Cette fiction, une chronique de la vie quotidienne dans le nord du Mali sous la coupe des jihadistes qui l’ont contrôlé plusieurs mois en 2012, a également été sélectionnée aux Oscars dans la catégorie "Meilleur film étranger".
Le président burkinabè Michel Kafando avait vivement soutenu jeudi sa projection. Quelques heures plus tôt, le réalisateur mauritanien avait crié sa "consternation" dans un communiqué, après avoir été informé, selon ses dires, d’un retrait de son film.
Le Festival panafricain du cinéma et de la télévision de Ouagadougou (Fespaco) "ne vaut pas la vie d’un homme", avait remarqué une source proche de l’organisation.
- ’Menaces’ -
"Il y a pas mal de problèmes sécuritaires qui se posent" autour de "Timbuktu", confiait jeudi le ministre Dioma à l’AFP, ajoutant toutefois "ne pas avoir eu vent de menaces sur le Burkina ou sur des quelconques intérêts"étrangers du fait du film.
Cette information a été confirmée à l’AFP par plusieurs sources diplomatiques.
"Mais il y a des menaces partout où les islamistes pensent qu’on est en train de toucher à des aspects de leur croyance", poursuivait le ministre de la Culture.
Des manifestations contre la publication d’une caricature de Mahomet dans l’hebdomadaire satirique français Charlie Hebdo avaient viré mi-janvier en émeutes contre la minorité chrétienne au Niger voisin, faisant 10 morts et des dizaines de blessés.

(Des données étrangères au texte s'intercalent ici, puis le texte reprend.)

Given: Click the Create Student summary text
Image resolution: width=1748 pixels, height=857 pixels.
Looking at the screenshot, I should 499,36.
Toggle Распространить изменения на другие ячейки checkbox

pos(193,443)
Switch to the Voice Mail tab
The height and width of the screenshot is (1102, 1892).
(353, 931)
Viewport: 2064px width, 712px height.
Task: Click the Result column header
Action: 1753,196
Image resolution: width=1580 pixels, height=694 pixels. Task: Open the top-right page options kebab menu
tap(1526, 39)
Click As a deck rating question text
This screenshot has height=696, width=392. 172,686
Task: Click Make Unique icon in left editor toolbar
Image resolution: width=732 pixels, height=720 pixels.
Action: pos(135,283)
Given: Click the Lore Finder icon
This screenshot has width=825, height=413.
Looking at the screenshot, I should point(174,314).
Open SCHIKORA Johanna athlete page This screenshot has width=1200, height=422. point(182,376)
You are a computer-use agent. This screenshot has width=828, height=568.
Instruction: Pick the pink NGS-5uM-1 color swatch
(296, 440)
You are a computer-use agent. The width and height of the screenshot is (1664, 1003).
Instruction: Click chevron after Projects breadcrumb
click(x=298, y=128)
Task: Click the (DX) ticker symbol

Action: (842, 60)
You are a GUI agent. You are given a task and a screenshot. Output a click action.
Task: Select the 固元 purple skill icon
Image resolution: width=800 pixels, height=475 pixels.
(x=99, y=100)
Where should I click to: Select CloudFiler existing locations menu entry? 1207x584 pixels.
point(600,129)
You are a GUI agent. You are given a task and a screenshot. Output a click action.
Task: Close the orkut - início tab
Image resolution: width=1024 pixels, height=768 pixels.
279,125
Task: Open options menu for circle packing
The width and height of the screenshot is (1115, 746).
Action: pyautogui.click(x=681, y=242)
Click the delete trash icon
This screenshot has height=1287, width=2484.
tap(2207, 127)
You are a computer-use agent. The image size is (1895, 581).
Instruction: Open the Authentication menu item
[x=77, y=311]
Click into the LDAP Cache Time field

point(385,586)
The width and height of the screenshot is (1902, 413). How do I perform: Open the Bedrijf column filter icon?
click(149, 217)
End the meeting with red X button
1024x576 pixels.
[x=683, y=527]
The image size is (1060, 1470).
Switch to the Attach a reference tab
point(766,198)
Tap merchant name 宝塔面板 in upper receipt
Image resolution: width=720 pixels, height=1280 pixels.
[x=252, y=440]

"Ramdam", un festival se tenant à Tournai, dans l’ouest de la Belgique, avait un temps été annulé fin janvier par crainte d’attentats liés à la diffusion de "Timbuktu". Mais les autorités l’avaient ensuite maintenu,
marquant leur volonté de ne pas céder à une éventuelle menace.
Fondé en 1969, le Fespaco, un des principaux festivals de cinéma d’Afrique, se tient tous les deux ans au Burkina Faso, pays sahélien pauvre dont il constitue la carte de visite à l’international.
Au moins 12.000 festivaliers, dont 5.000 étrangers, sont attendus pour la 24e édition de cette manifestation populaire où le public se mêle aux réalisateurs, comédiens et acheteurs.
D’une durée d’une semaine, le Fespaco se conclura le samedi 7 mars. L’édition 2015 est la première depuis la chute du président Blaise Compaoré à la suite d’une révolte populaire fin octobre.
- Une ’photographie’ de l’Afrique -
La manifestation est "une photographie de la situation de l’Afrique au cours de ces deux dernières années", affirme à l’AFP Ardiouma Soma, son délégué général. "Il y a des films sur la guerre, sur les problèmes religieux, politiques"
19 fictions long-métrage, venues de 16 pays, concourent dans la catégorie reine. L’Algérie, le Burkina Faso et le Maroc y seront les plus représentés, avec deux films chacun.
La plus prestigieuse récompense, "l’Etalon d’or de Yennenga", sera décernée par le réalisateur ghanéen Kwaw Ansah. Le président du jury l’avait remportée en 1989 avec son film "Heritage Africa".
Abderrahmane Sissako, habitué du Fespaco, s’était vu décerner le trophée en 2003 pour "Heremakono, en attendant le bonheur".
D’autres grands noms du cinéma africain sont de retour. Le Malien Cheick Oumar Sissoko, lauréat de l’Etalon en 1995, présentera "Rapt à Bamako" et le Guinéen Cheick Fantamady Camara, prix du public en 2007, y dévoilera "Morbayassa: le serment de Koumba".